Sunday, April 28, 2013

24-hour stomach flu or food-poisoning from your own home? The Dirty Truth About Cutting Boards!

No such thing as a "24-hour stomach flu!" 80-90% of these cases are most likely food-poisoning from your own home! Use a separate cutting board for meats, and read this article for more great sanitation tips to protect your family.
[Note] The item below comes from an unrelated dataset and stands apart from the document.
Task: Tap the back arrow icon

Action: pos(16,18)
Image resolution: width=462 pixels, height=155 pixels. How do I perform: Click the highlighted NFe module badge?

The Dirty Truth About Cutting Boards

Knives aren’t the only kitchen tools that are dangerous if not properly used in the kitchen—cutting boards can harbor harmful bacteria if not used and cleaned properly.

Stockbyte / Getty Images

If you want to keep your kitchen knives in decent shape, you need a good cutting board. Better yet, get two. Choosing the right cutting board—and knowing how to clean it properly—will save a lot of wear and tear on your edges, and may just keep your family safe from a nasty bout of food poisoning.
1) Why you need two cutting boards
You need at least two boards, one for fruits, vegetables, bread and anything that is safe to be eaten raw. The second board is specifically (and solely) for cutting raw meats, poultry and fish. Cutting boards, because they come in contact with a variety of foods during a single meal’s preparation, have got to be kept clean to avoid transferring bacteria from one food item to the next. That’s why you need one board that is just for meats, fish, and poultry. A recent report found that 80 percent of all grocery-store chickens in the U.S. are contaminated with SalmonellaCampylobacter or both. You don’t want that in your salad or on your strawberry shortcake. Cutting a head of lettuce after butterflying a couple of chicken breasts is just playing Russian roulette with your gastrointestinal tract. You might as well lick the raw chicken. It will catch up to you sooner or later.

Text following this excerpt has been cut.